Hace unos días me volví a tomar el tren Roca después de muchos años aunque antes lo había tomado a diario durante muchos años más. Fui a la casa de mis padres y como no tenía auto y tampoco ganas de viajar en dos colectivos me subí solo a uno hasta Constitución y después al tren, que estaba igual pero distinto. Los mismos asientos azules de plástico, las mismas barandas claritas de plástico, las mismas roturas (no las mismas pero sí roturas), la misma voz que indica la próxima parada, las mismas lucecitas que hacen eso también. Pero, por ejemplo, no se detuvo en la primera estación. Eso era distinto. Pensé que la habían cerrado. Encontré más cosas que no reconocía, incluso las que no llegué a reconocer. Pero sí sabía que lo que había sido tan cotidiano para mí por algo o mucho ahora me parecía extraño. Ese no era el tren que yo me tomaba de lunes a viernes, ida y vuelta.
Y en las ocho estaciones que tardé hasta llegar me puse a pensar en que no era la primera vez que a mí me pasaba algo así. Que algo que era muy mío, muy común, muy cercano, se volvía ajeno, distante, otro. Yo antes era un poco dueña del Roca, invitaba a gente a que se lo tomara conmigo, y el otro día fui extranjera. Creo que pedí permiso.
Me había pasado hacía poco, cuando mis compañeros de colegio organizaron una reunión para vernos porque se cumplían 25 años desde que habíamos egresado. Fue igual a lo del tren. Era gente tan cercana a mí en 1998, pasábamos juntos un tercio del día o más, las risas en los recreos, los trabajos grupales, las clases de educación física, y sin embargo hacía tanto que no los veía que pensar en volver a verlos me incomodaba. Todos se juntaron una noche en un bar, yo no fui porque no podía, eso fue fácil, pero no sé qué hubiera hecho si hubiera tenido el tiempo. El día después del evento varios hablaron en el chat grupal y dijeron que había estado tan lindo, que se habían divertido muchísimo, que se habían dado cuenta de que para ellos el tiempo parecía no haber pasado. Esa noche de diciembre de 2025 había sido como cualquiera de los 2000. Pero a mí las cosas no me pasan así.
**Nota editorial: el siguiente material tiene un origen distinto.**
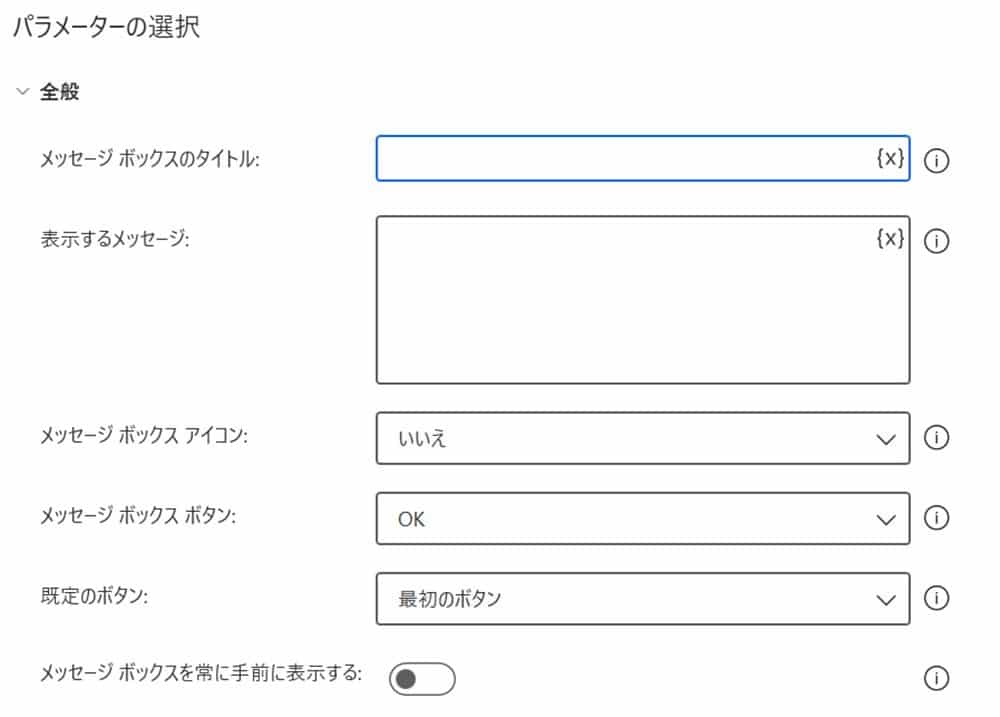Click the chevron arrow on the OK dropdown
The image size is (1000, 717).
click(884, 518)
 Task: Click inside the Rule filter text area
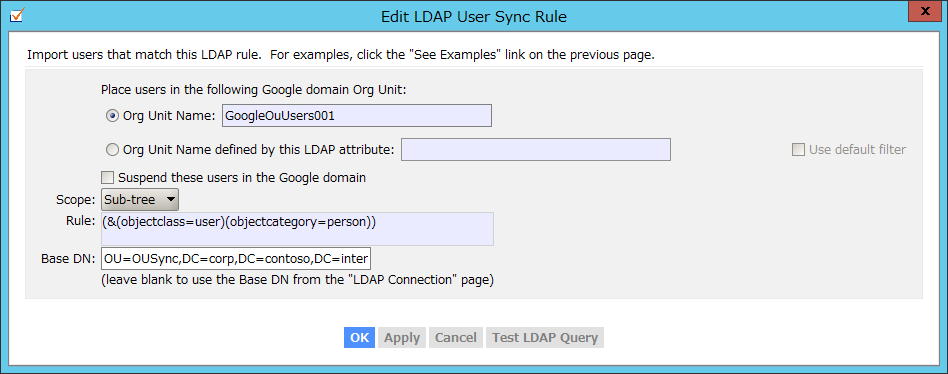click(297, 229)
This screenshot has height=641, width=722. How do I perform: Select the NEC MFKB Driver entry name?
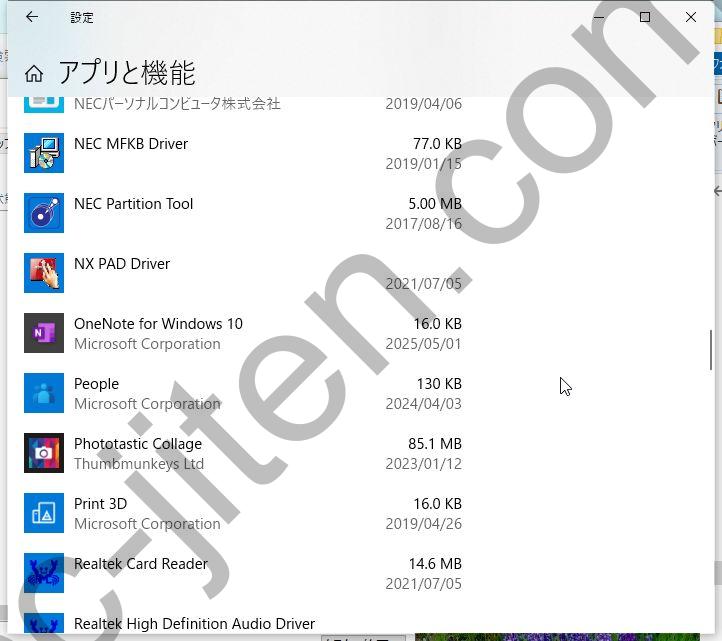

La vida nunca me resulta una bicicleta que dejé de usar y luego monto quince años después y nada. Yo si tengo que hacer algo que no hago hace dieciocho años, me caigo y me raspo. Sin dudas. A mí el tiempo me pasa. A veces un poco me atropella. A mí la ausencia me deja la marca.
Y me marca también al revés. A los 17 años hice el curso de ingreso en el conservatorio nacional de arte dramático, un edificio hermoso que está en Palermo. Recuerdo el lunes en que lo vi por primera vez, lo nuevo que se sentía todo, lo brilloso, las veredas, los nombres de las calles, la avenida Santa Fe. Yo nunca había visto de ese modo la avenida Santa Fe. Hoy hace años ya que vivo a seis cuadras de ese lugar y cada vez que paso por allí primero me angustio apenas porque no conseguí el cupo y nunca lo volví a intentar, y después me extraño por lo poco extraño que me resulta ahora. Y en eso pienso. En ese movimiento. Que es el mismo movimiento que me hizo hacer mi gato, a mí, que jamás iba a tener un gato porque no me gustan los gatos. Llegó a casa en julio pasado porque lo trajo Ezequiel, porque lo quería Ezequiel, y a mí me pareció bien porque no todo siempre tiene que quererse o negociarse o consensuarse; nosotros somos dos pero a veces decide solo uno. Y esa vez decidió él. Y lo que aseguraba imposible se volvió casi un mandato ahora porque a veces incluso lo extraño. Yo, al gato.
Y aunque a todo me acostumbro y nada parece remarcable hay algo que sí me perturba y que tiene que ver con lo que pasó, con lo que puede pasar. ¿A cuántos huecos más me voy a tener que acostumbrar? ¿A cuántas personas más voy a tener que olvidar? ¿Qué de lo que tengo voy a perder? ¿Qué va a llegar? Me aterra pensar en eso. En las dos opciones.